1. Data-centric management
Data management is the practice of ensuring that data used in training, testing, and inference is properly managed, secured, and validated. When building models at scale, data is the primary commodity that enables high model performance.
1.1 Data repository |
A data repository requires the ability to track data and see its point of origination. When new data is added or removed, the data repository records those changes in point-in-time recovery. The data repository should take into account how label data is tracked and processed, and how intermediate data artifacts are tracked. |
1.2 Diverse data source integration |
Depending on the application, training your model might require data from many sources. Designing and maintaining a manifest that informs ML practitioners of the available data sources and how they tie together is critical to building models. |
1.3 Data schema validation |
To feed models data, it's important that the training data be homogeneous. Transformations or other exploratory analysis might be required for data that is stored in data lake solutions such as Amazon Simple Storage Service (Amazon S3) or in document data stores. |
1.4 Data versioning and lineage |
When training models that might be used in
production, you must be able to reproduce results and have a
reliable way to perform ablation studies |
1.5 Labeling workflow |
In cases where labeled data is not available at the project start, creating labeled data is often a necessary step.

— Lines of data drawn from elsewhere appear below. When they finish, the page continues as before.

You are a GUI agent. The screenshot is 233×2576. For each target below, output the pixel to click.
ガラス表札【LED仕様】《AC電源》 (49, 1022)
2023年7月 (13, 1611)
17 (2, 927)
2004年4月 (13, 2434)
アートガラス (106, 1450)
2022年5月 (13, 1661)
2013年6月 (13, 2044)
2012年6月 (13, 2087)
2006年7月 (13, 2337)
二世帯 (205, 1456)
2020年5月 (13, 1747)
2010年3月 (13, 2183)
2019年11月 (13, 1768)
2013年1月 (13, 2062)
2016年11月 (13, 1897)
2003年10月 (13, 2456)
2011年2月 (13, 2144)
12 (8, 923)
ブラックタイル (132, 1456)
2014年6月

Tools such as Amazon SageMaker Ground Truth require input data to be appropriately structured, and they require a defined and tested labeling job. A workforce of either internal or external labelers must be used. Data should then be validated, using either redundant labeling or machine learning approaches to identify outliers or errors in the training dataset. |
1.6 Online and offline feature storage |
The ML system has a Feature Store or a centralized store for features and associated metadata so that it's possible to reuse features, or model inputs. You can create an online or an offline store. Use an online store for low-latency, real-time inference use cases. Use an offline store for training and batch inference. |